• [ASSIGNMENT]
Copy exactly, no pictures: every line from the one that contains "Given: Expand arrow" through the end of the entries below.

Items listed in a dataset
--- START ---

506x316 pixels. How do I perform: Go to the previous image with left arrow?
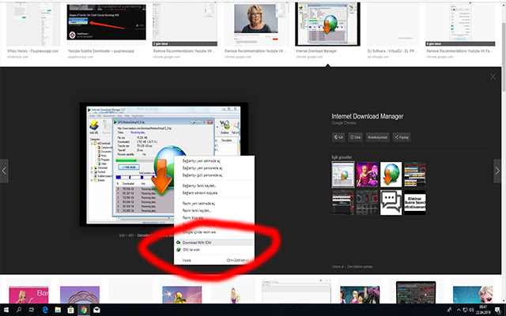tap(5, 170)
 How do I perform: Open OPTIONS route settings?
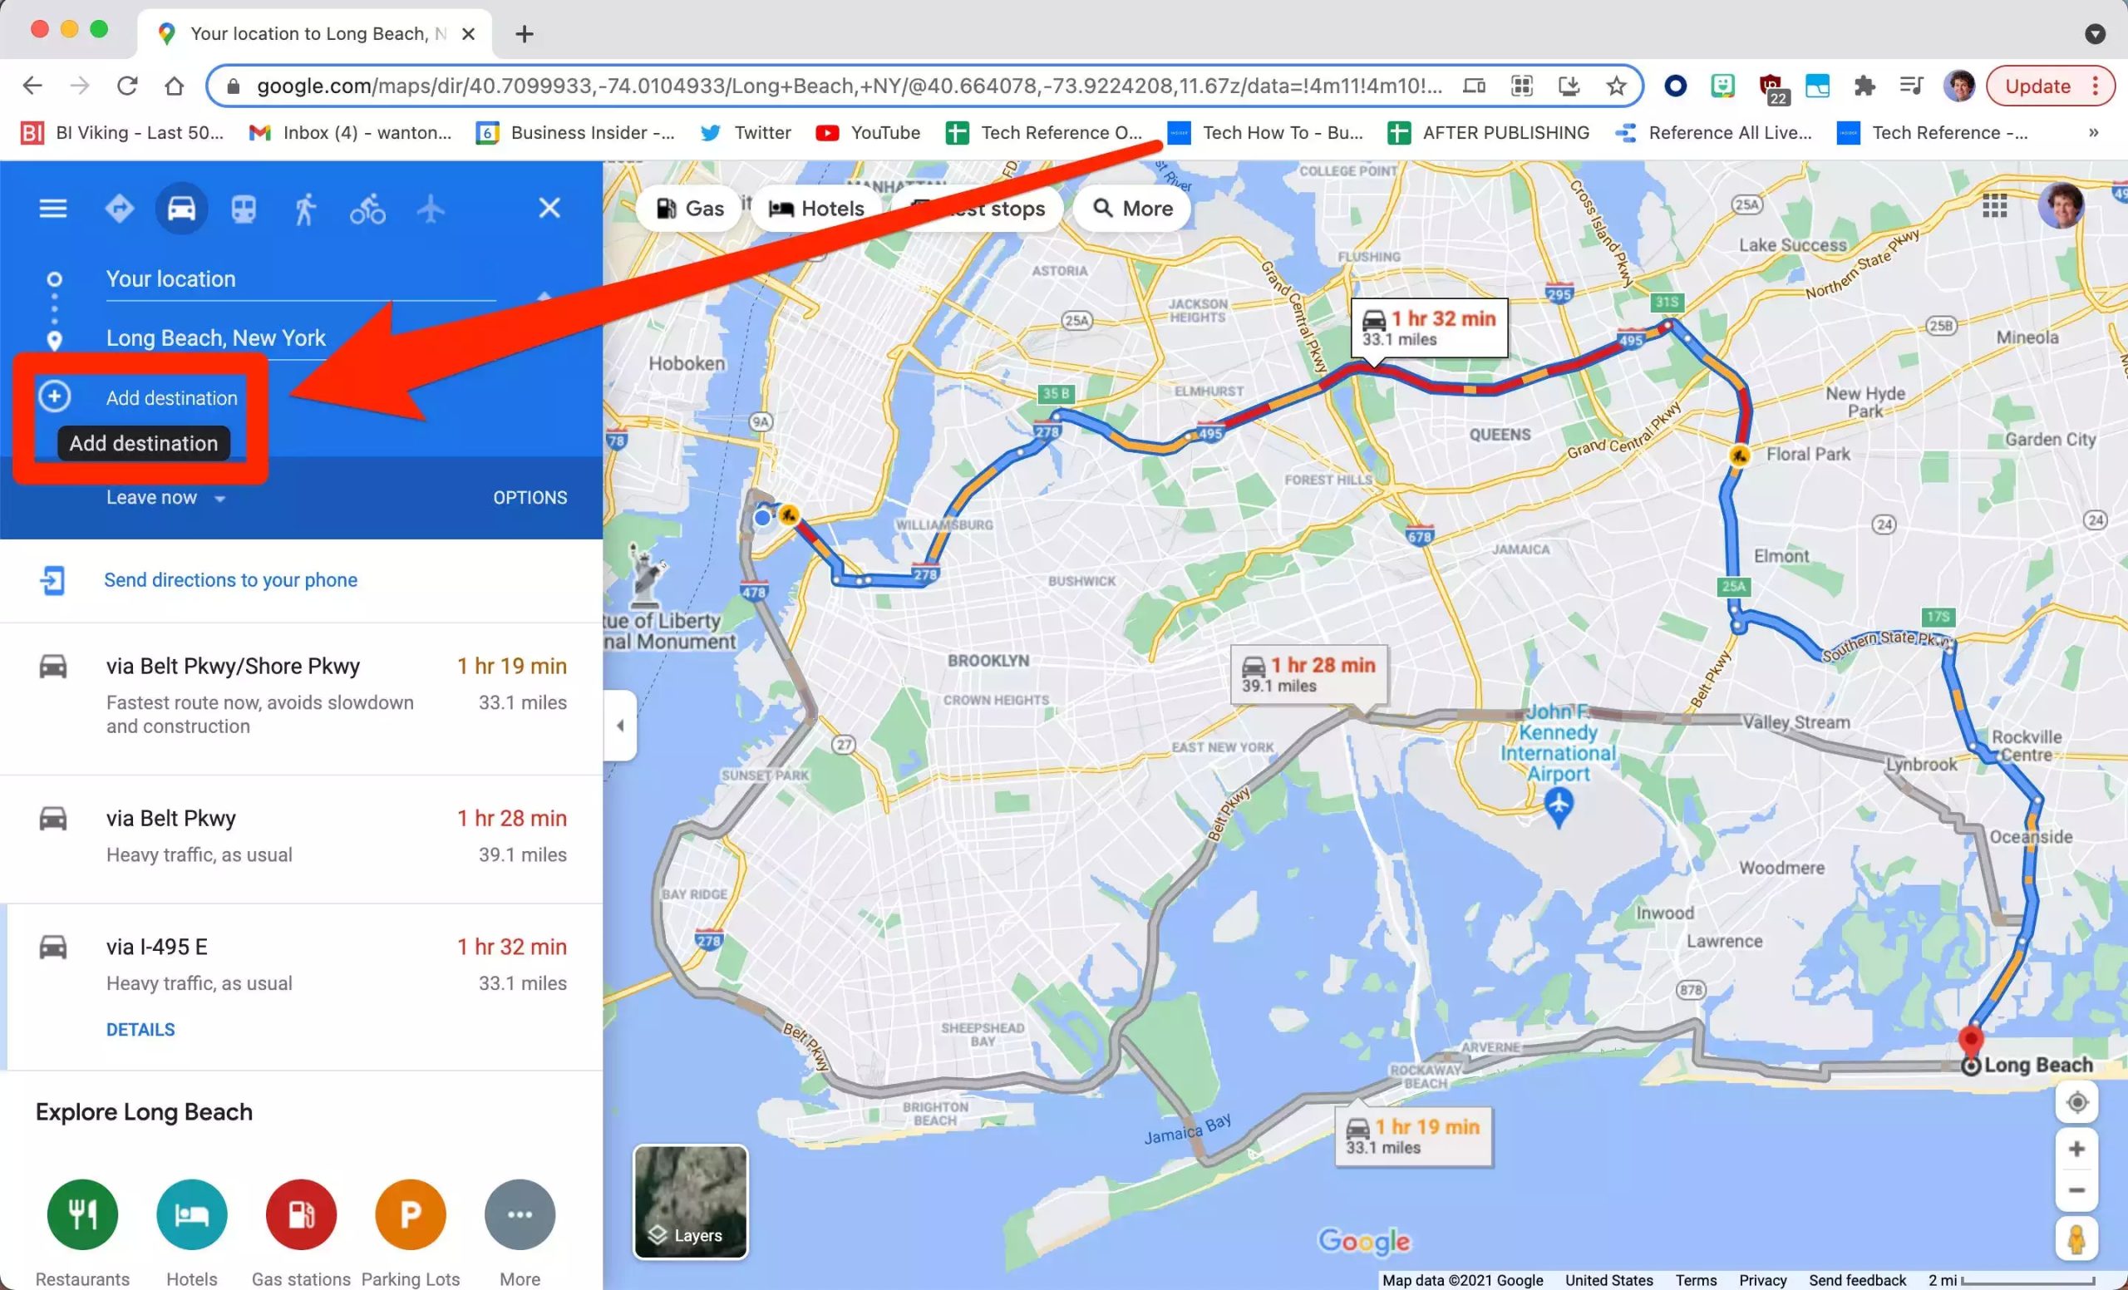pos(530,496)
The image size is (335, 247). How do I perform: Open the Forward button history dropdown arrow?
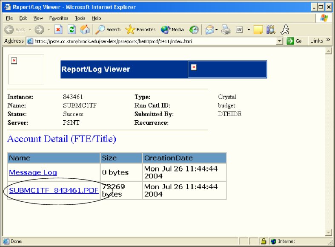(x=49, y=29)
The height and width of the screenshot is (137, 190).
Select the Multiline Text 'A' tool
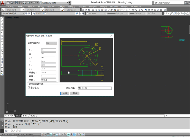pos(2,71)
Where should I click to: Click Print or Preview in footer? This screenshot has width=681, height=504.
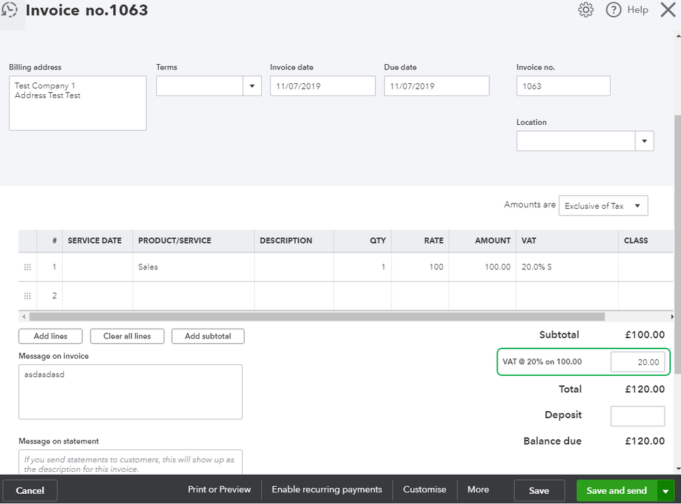click(x=220, y=490)
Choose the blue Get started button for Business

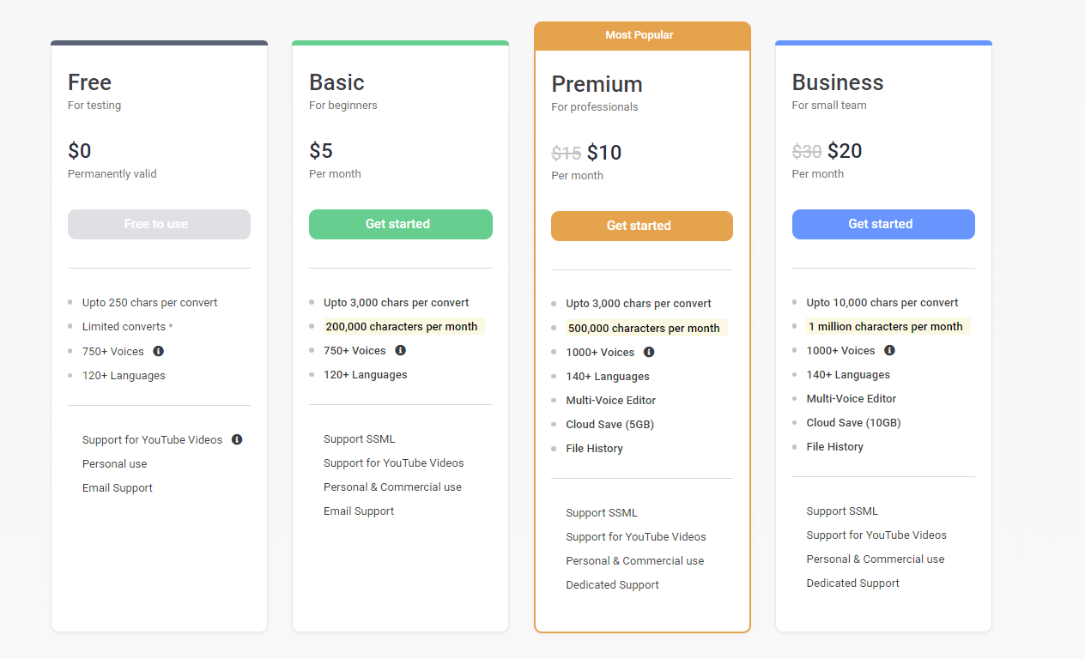pyautogui.click(x=882, y=224)
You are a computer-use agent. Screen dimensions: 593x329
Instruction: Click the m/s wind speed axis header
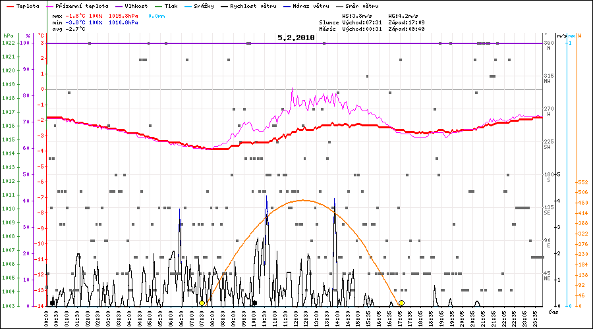pyautogui.click(x=561, y=36)
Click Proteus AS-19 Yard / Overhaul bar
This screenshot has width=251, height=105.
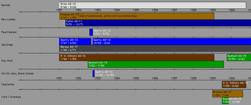[228, 94]
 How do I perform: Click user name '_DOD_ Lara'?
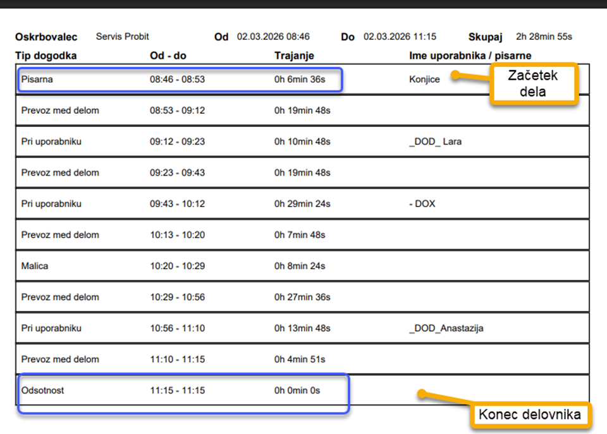click(435, 142)
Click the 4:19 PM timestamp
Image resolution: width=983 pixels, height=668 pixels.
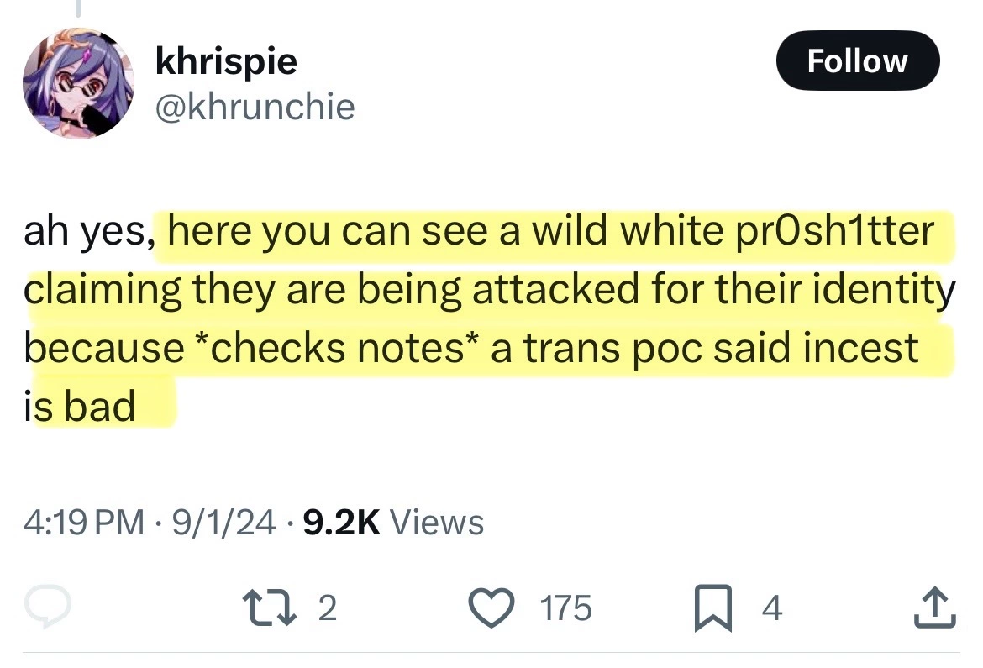pyautogui.click(x=83, y=523)
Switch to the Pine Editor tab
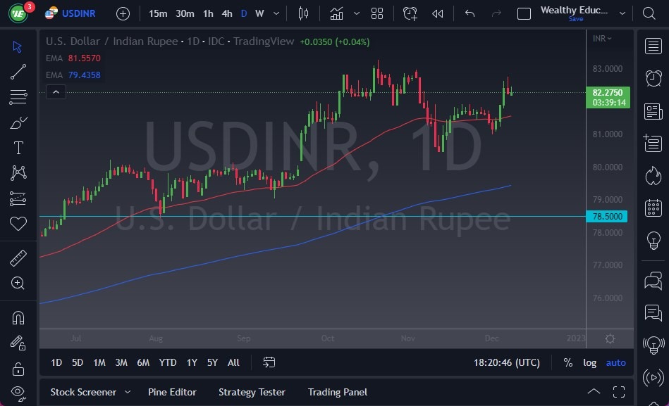The height and width of the screenshot is (406, 669). pyautogui.click(x=172, y=392)
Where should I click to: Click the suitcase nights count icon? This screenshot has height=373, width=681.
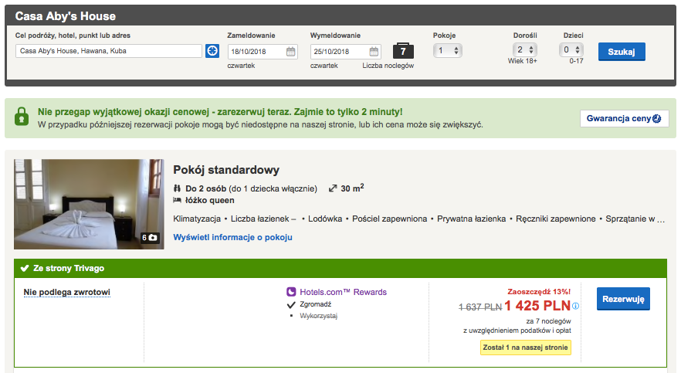(403, 51)
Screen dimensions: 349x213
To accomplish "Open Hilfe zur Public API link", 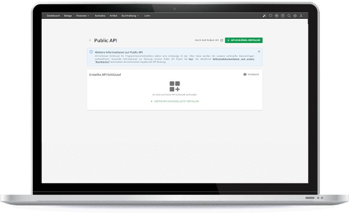I will point(209,40).
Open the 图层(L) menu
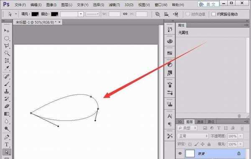This screenshot has width=251, height=159. coord(67,5)
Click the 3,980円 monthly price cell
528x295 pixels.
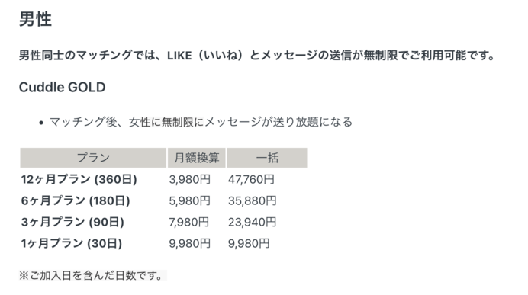click(189, 180)
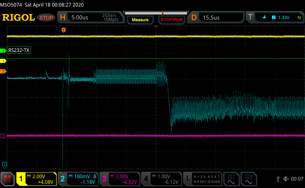Enable the disabled channel 4 label
The width and height of the screenshot is (305, 188).
pyautogui.click(x=161, y=179)
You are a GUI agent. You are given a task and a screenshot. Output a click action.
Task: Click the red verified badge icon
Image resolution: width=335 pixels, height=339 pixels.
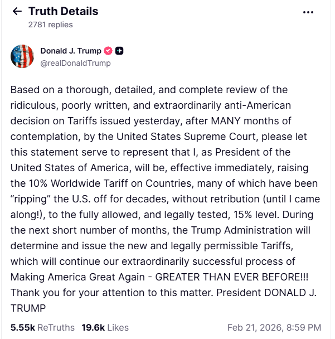coord(108,51)
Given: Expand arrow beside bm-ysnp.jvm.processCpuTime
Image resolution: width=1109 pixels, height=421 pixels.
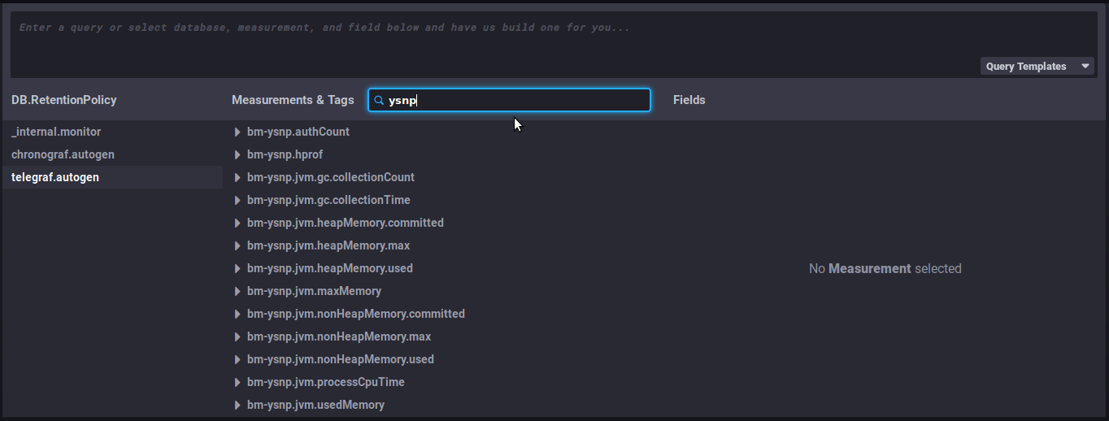Looking at the screenshot, I should pos(237,382).
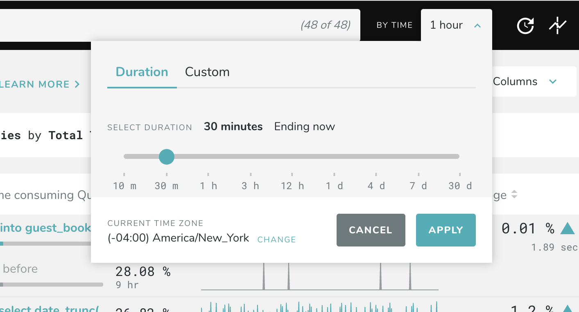Cancel the duration selection
Image resolution: width=579 pixels, height=312 pixels.
tap(371, 230)
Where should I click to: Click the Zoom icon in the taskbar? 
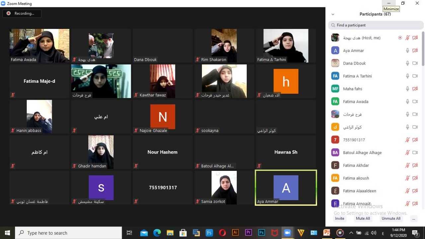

--- END ---

• [TASK RESPONSE]
Given: Expand arrow beside bm-ysnp.jvm.processCpuTime
Image resolution: width=1109 pixels, height=421 pixels.
Looking at the screenshot, I should pos(237,382).
Cancel the duration selection
Image resolution: width=579 pixels, height=312 pixels.
tap(371, 230)
Where should I click to: Click the Zoom icon in the taskbar? 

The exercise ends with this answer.